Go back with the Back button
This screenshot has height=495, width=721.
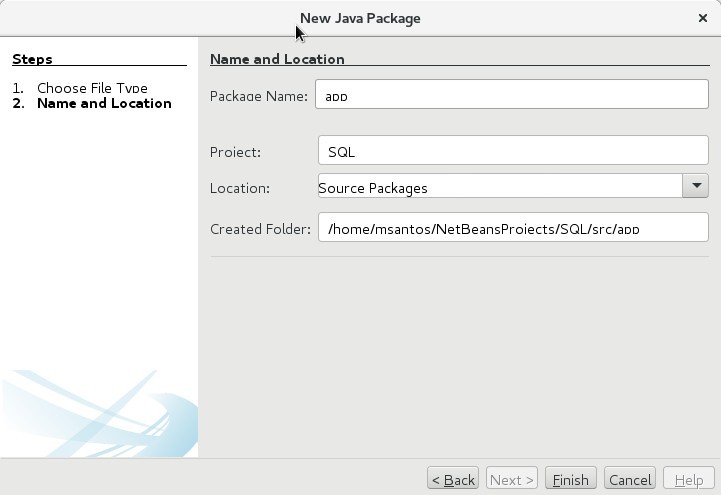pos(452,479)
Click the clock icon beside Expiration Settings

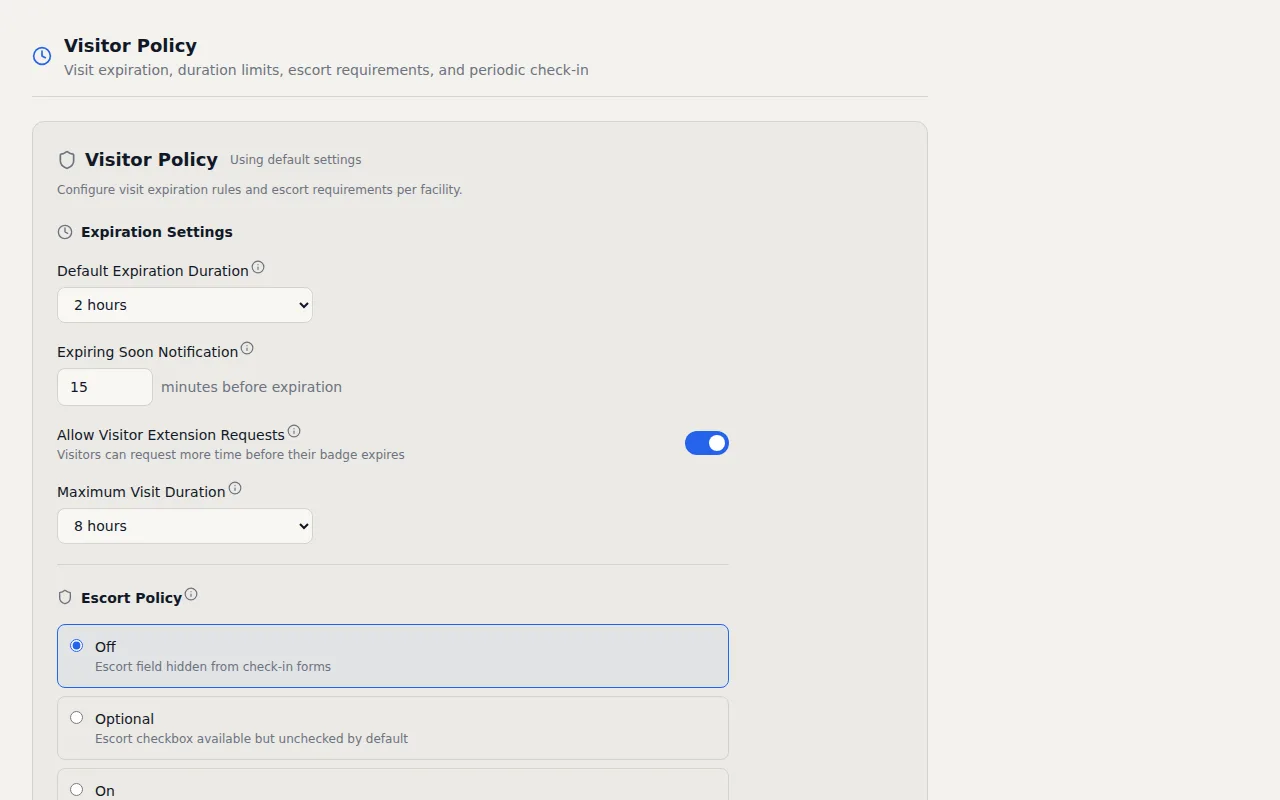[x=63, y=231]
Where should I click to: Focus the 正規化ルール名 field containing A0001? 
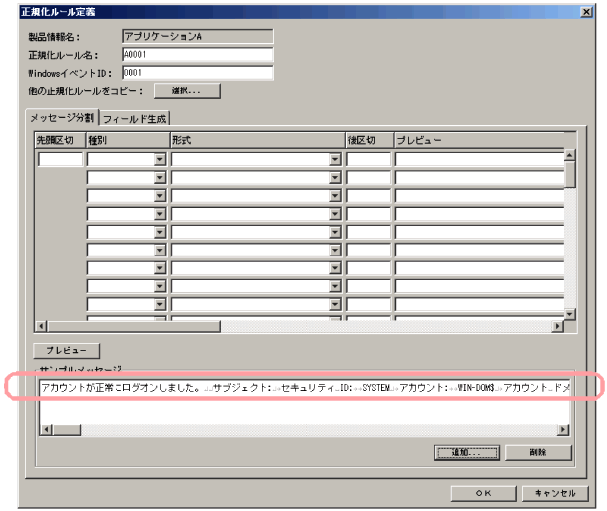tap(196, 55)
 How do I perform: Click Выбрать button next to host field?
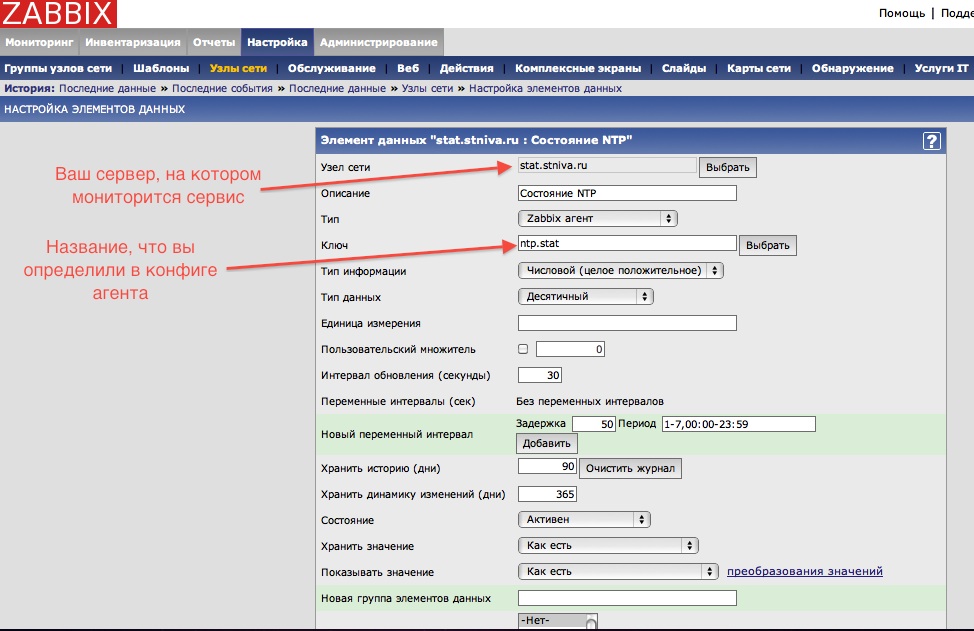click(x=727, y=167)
____
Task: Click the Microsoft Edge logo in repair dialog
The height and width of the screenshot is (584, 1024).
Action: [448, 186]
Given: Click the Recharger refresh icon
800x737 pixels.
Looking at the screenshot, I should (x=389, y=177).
____
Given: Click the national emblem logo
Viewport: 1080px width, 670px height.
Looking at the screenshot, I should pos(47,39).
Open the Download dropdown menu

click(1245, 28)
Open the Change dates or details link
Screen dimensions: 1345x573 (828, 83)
____
Work task: Which lines of the records above contain the word "Given"? Show each of them.

Solved problem:
Given: Click the Recharger refresh icon
Given: Click the national emblem logo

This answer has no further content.